>>>>>

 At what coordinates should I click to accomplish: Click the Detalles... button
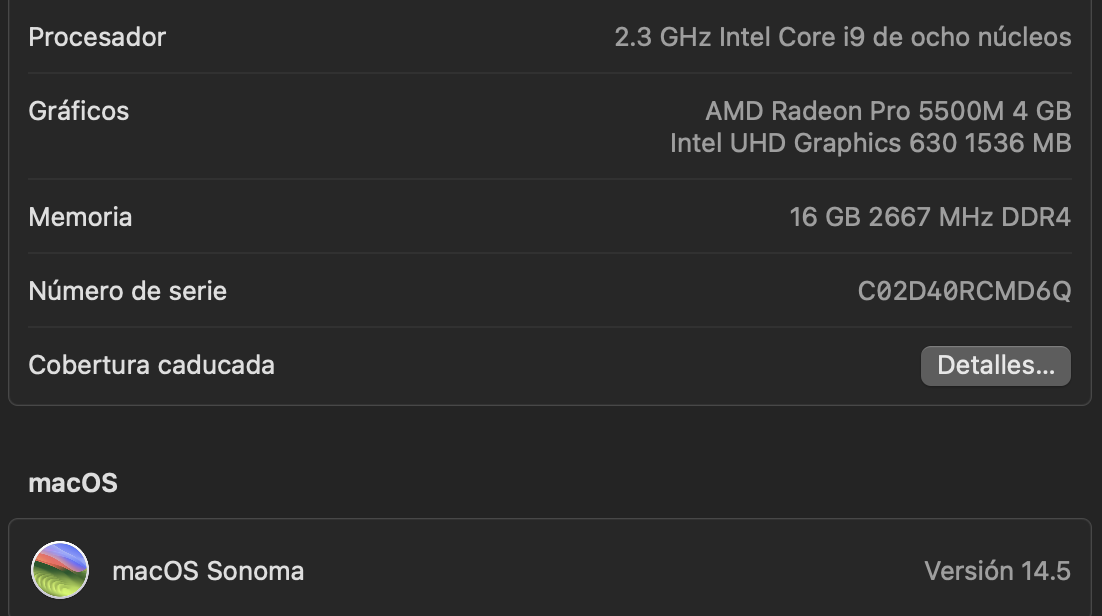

<<<<<
>>>>>

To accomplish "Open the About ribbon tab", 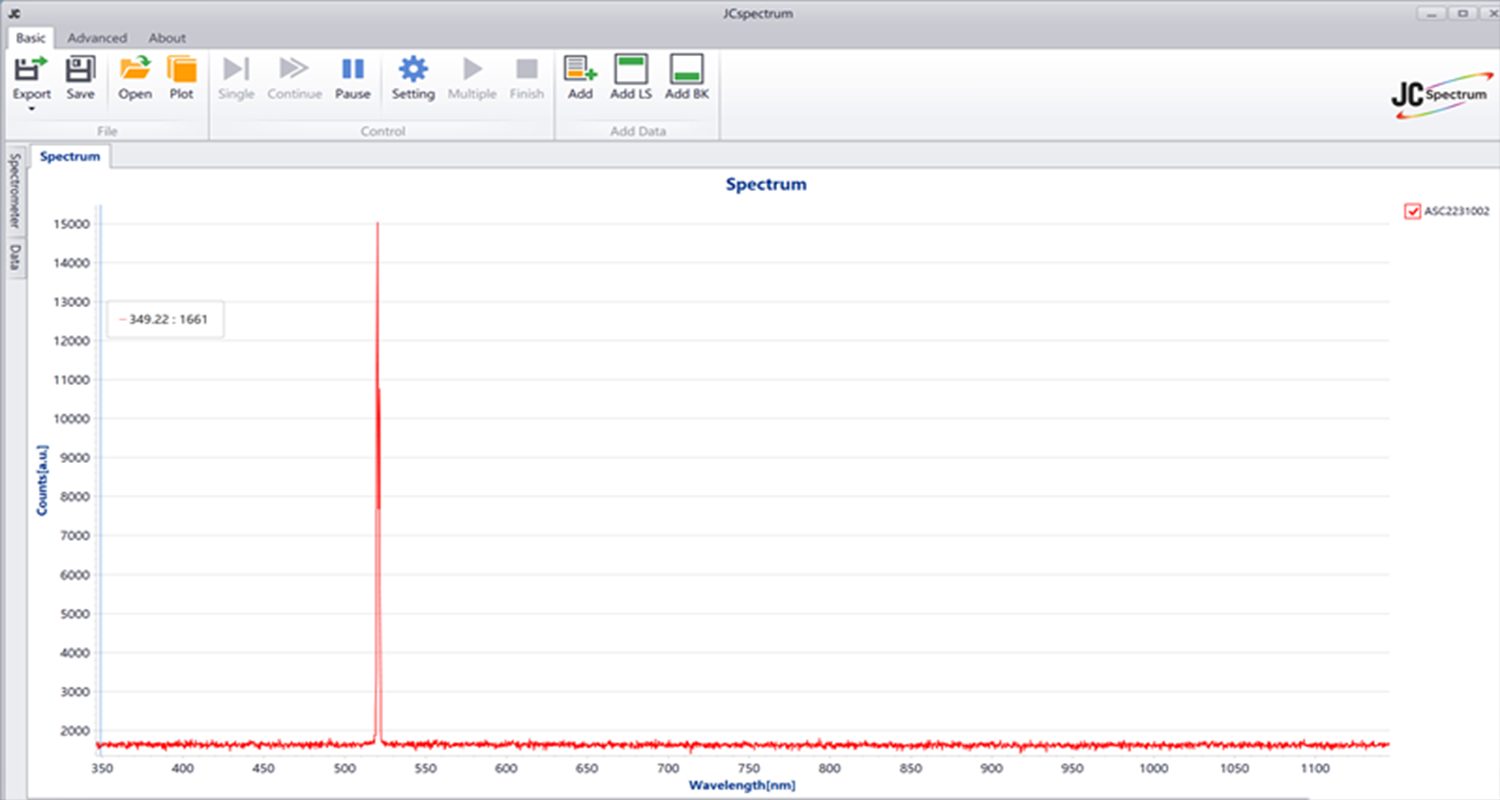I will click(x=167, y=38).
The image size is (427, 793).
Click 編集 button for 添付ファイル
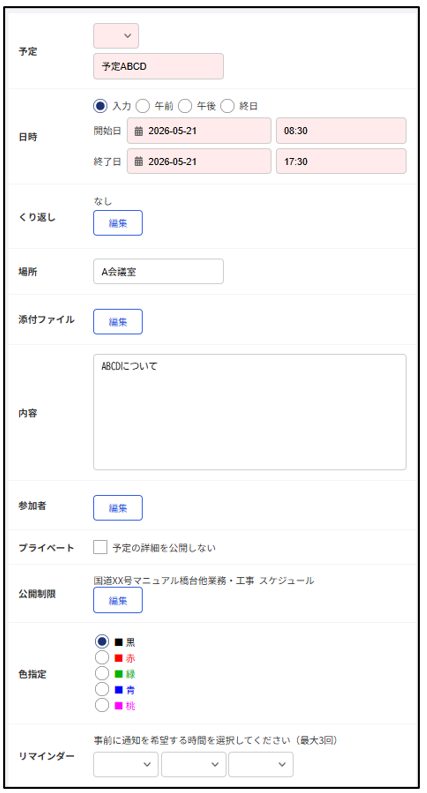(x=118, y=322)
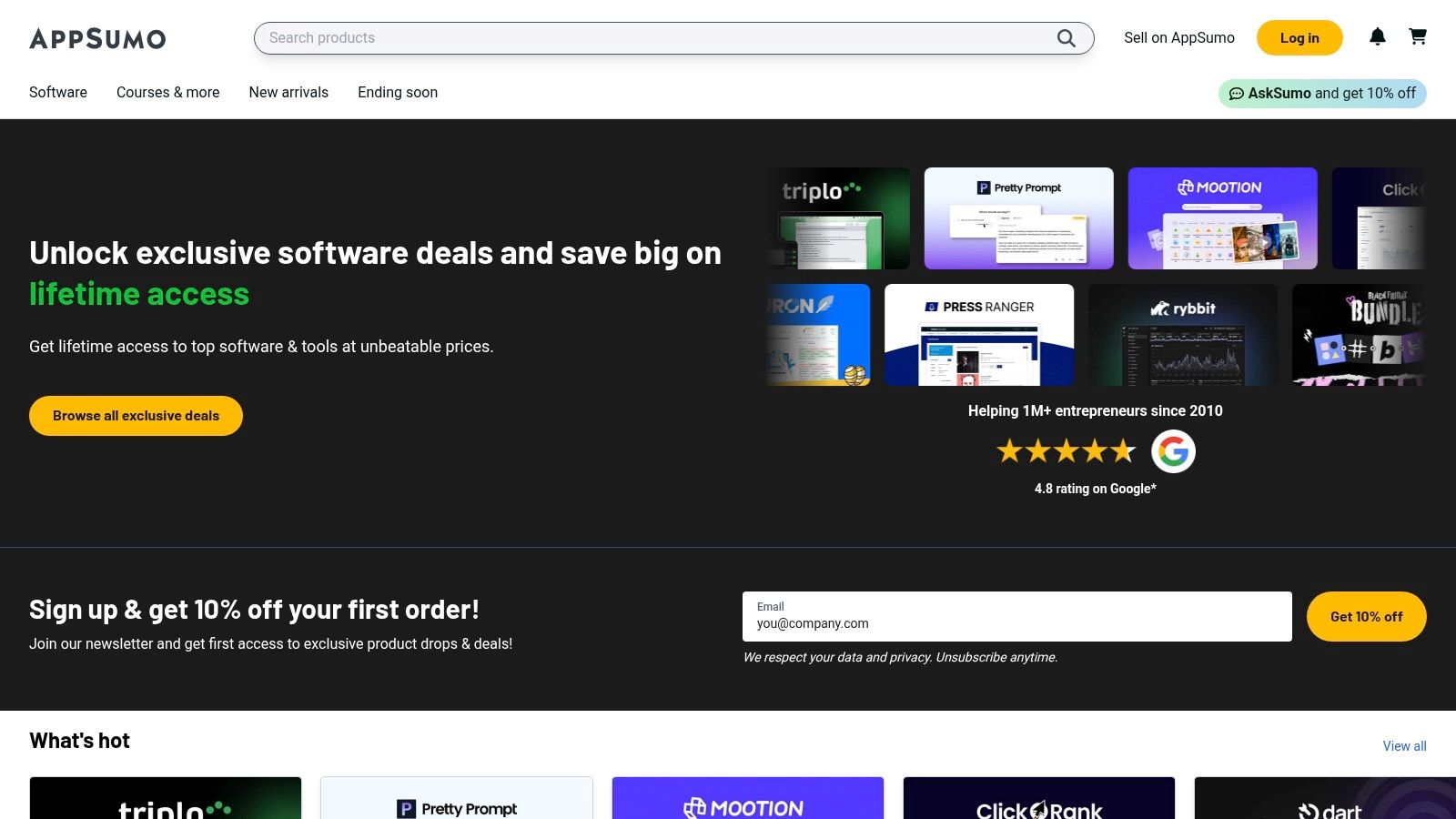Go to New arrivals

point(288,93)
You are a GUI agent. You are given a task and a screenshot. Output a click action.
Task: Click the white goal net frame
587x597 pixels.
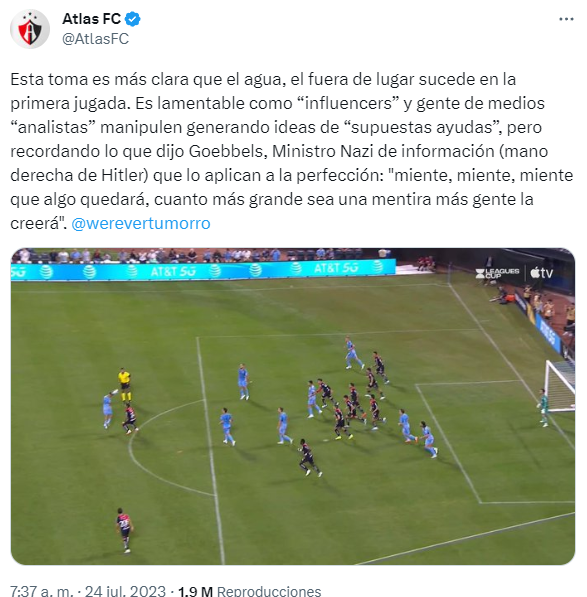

<<<<<
>>>>>

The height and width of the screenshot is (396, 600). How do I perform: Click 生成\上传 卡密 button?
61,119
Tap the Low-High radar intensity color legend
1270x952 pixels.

<<<<<

* YOUR INSTRUCTIONS
Pick out every line in the listing above that contains the word "button" and copy each one.

* OUTPUT
 At what coordinates should I click to accomplish: Click the Detalles... button
Click 編集 button for 添付ファイル
The height and width of the screenshot is (396, 600). How do I perform: Click 生成\上传 卡密 button?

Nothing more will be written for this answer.